Design an extensible corporate-card rules engine. Evaluate per-expense and per-trip policies, choose a useful return type, then support composite AND / OR / NOT rules and scale the design to millions of expenses and tens of thousands of rules.

Expense Rules Engine — Rippling Interview Question

Requirements

Input expenses are dictionaries with string keys and values. Typical fields include expense_id, trip_id, amount_usd, expense_type, vendor_type, and vendor_name.
Implement evaluate_rules(rules: list<rule>, expenses: list<expense>) -> ...; the return type is part of the design discussion, but it should preserve which expense or trip violated which rule.
Base individual-expense rules include:
- no restaurant expense over $75 where vendor_type == "restaurant";
- no airfare expenses;
- no entertainment expenses;
- no single expense over $250.
Base group / trip rules include:
- no trip over $2000 total;
- no meal expenses over $200 total per trip.
Design for future rule types and API-created rules. Rules should be treated as data rather than hardcoded as one function per policy.
Reuse the same predicate / condition layer across individual and group rules. For example, the expense_type == "meals" condition can filter expenses before summing a trip-level amount.
Follow-up: handle millions of expenses per day and tens of thousands of rules; discuss storage, rule indexing, streaming evaluation, and notification of violations.
Follow-up: support composite rules such as (restaurant AND meals AND amount > 50), (entertainment AND amount > 100) OR client_hosting, and (amount > 100) AND NOT vendor_name == Staples.

Examples

{
  "expense_id": "001",
  "trip_id": "001",
  "amount_usd": "49.99",
  "expense_type": "client_hosting",
  "vendor_type": "restaurant",
  "vendor_name": "Outback Roadhouse"
}

A useful violation payload is explicit enough for API clients and notifications:

{
  "rule_id": "single-expense-limit",
  "expense_id": "004",
  "trip_id": "002",
  "message": "Expense 004 exceeds $250"
}

Notes

A good return type separates individual-expense violations from trip-level violations and preserves which rule was violated.
The OOD signal is the core of the round: use a predicate / rule interface, then compose rules into an expression tree for AND / OR / NOT. The canonical shape is the Rules / Specification pattern: a Rule interface with a single evaluate(context) -> bool or evaluate(context) -> Violation? method, plus composite rules AndRule, OrRule, and NotRule that hold child rules and combine their results.
Split the type hierarchy into two layers: per-transaction rules that read one expense, and per-trip aggregate rules that read a grouped list. Aggregate rules need an explicit grouping step in the evaluator; running them per expense would either double-count or miss trip totals.
A practical data-driven model has Condition(field, operator, value) for leaf predicates and Rule(rule_id, condition, violation_message) for individual checks.

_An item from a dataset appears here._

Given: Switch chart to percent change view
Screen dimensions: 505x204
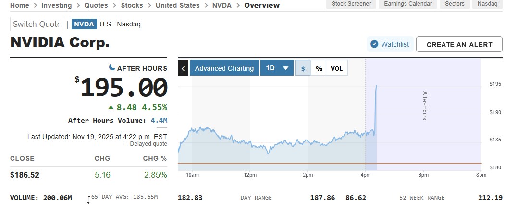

Group rules add group_by, aggregate, threshold, and an optional filter_condition that reuses the same condition object from Part 1.
When both individual and group rules run, combine results into one response rather than short-circuiting after the first violation; interviewers usually expect all violated policies to be visible.
For scale, pre-index rules by the fields they read so each expense only triggers the rules whose predicates touch its keys; aggregate per-trip metrics incrementally instead of re-scanning; stream evaluation per trip-window; and emit violation events to an async notification path rather than blocking ingestion.
Edge cases: parse amount_usd as numeric before comparing; handle missing fields consistently; decide whether negative or zero amounts are invalid input or simply fail no threshold rule; clarify whether multiple rules can produce duplicate-looking messages for the same expense.
In AI-assisted rounds, interviewers expect the candidate to own the rule interface and the per-trip aggregation contract before prompting the tool. Generating composite-rule boilerplate is fine, but the interface design has to come from you.

Preparation

Implement the base rule engine twice: once with simple per-expense functions, once with Rule objects + AndRule / OrRule / NotRule composites so the same evaluator handles both flat and nested rules.
Group expenses by trip_id once per evaluation pass; precompute trip totals and per-expense_type sums and feed them to aggregate rules so the same totals are not recomputed per rule.
Prepare a layered scale answer: rule storage, rule compilation into composite trees on load, field-based indexing of leaf predicates, streaming per-trip evaluation, and violation events emitted to a queue for notifications.